Data provided →

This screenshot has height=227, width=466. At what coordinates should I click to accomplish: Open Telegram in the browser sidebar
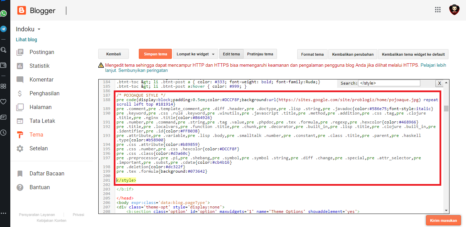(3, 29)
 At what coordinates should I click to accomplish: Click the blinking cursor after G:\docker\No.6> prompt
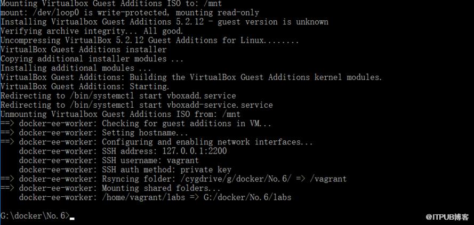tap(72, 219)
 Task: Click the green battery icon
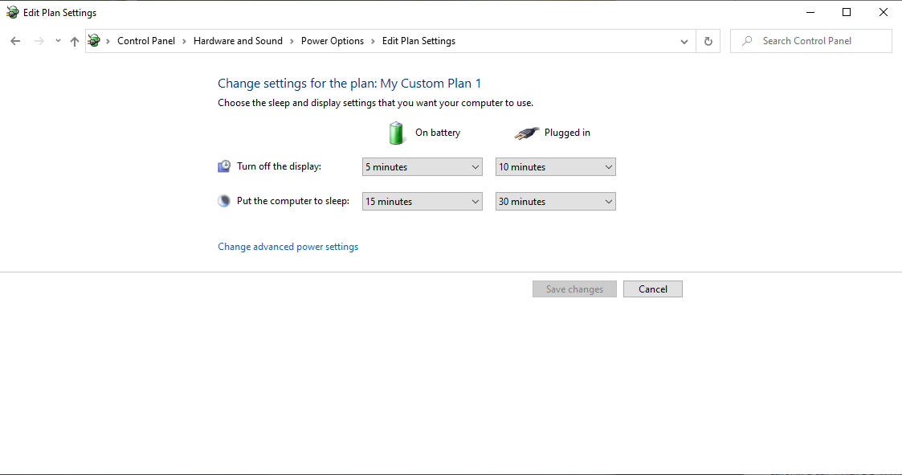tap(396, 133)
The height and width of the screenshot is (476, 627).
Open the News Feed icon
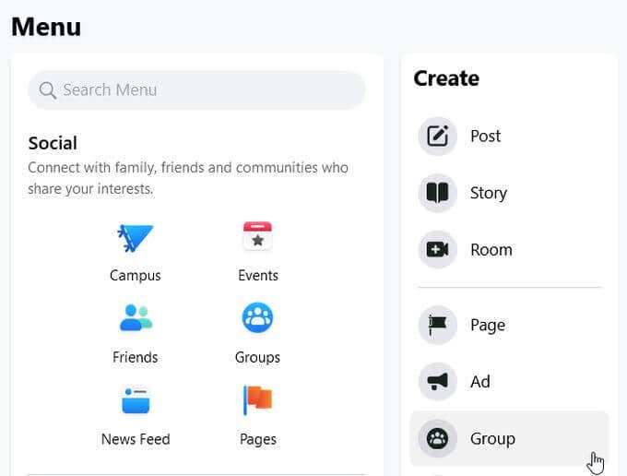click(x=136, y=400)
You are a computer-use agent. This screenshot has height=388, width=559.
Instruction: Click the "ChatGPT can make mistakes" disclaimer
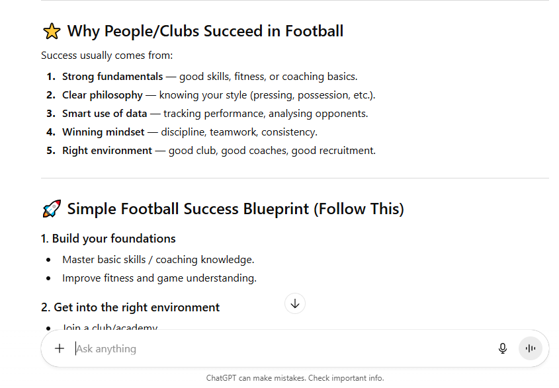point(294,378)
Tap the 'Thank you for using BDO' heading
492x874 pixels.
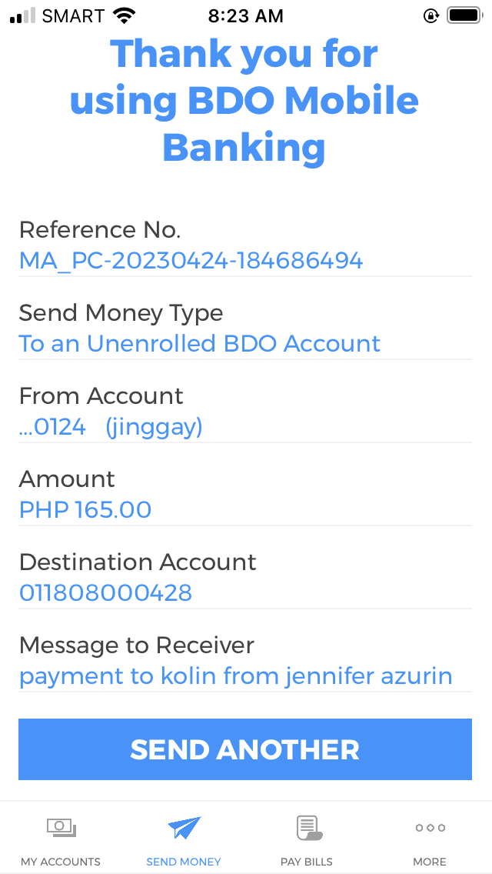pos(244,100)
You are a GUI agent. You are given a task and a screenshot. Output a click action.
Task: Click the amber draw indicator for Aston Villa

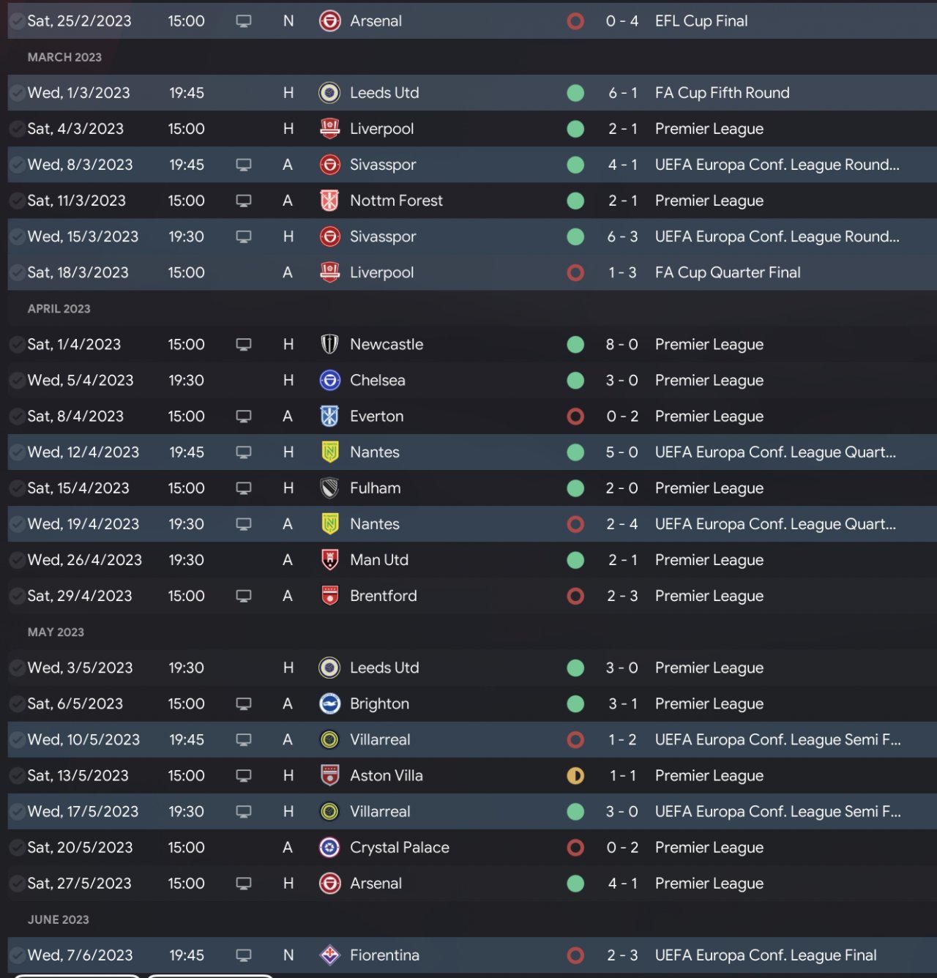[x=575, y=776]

Work instruction → Each record must be set down again without alteration, and no picture may be carried over.

Response area →
This screenshot has height=227, width=466. At what coordinates should I click to accomplish: Open Telegram in the browser sidebar
(3, 29)
 At what coordinates should I click to accomplish: Click the blinking cursor after G:\docker\No.6> prompt
tap(72, 219)
 Task: Click the green battery icon
tap(396, 133)
The height and width of the screenshot is (476, 627).
Open the News Feed icon
click(x=136, y=400)
You are a computer-use agent. This screenshot has height=388, width=559.
Instruction: Click the "ChatGPT can make mistakes" disclaimer
point(294,378)
Tap the 'Thank you for using BDO' heading
492x874 pixels.
pos(244,100)
You are a GUI agent. You are given a task and a screenshot. Output a click action.
Task: Click the amber draw indicator for Aston Villa

[x=575, y=776]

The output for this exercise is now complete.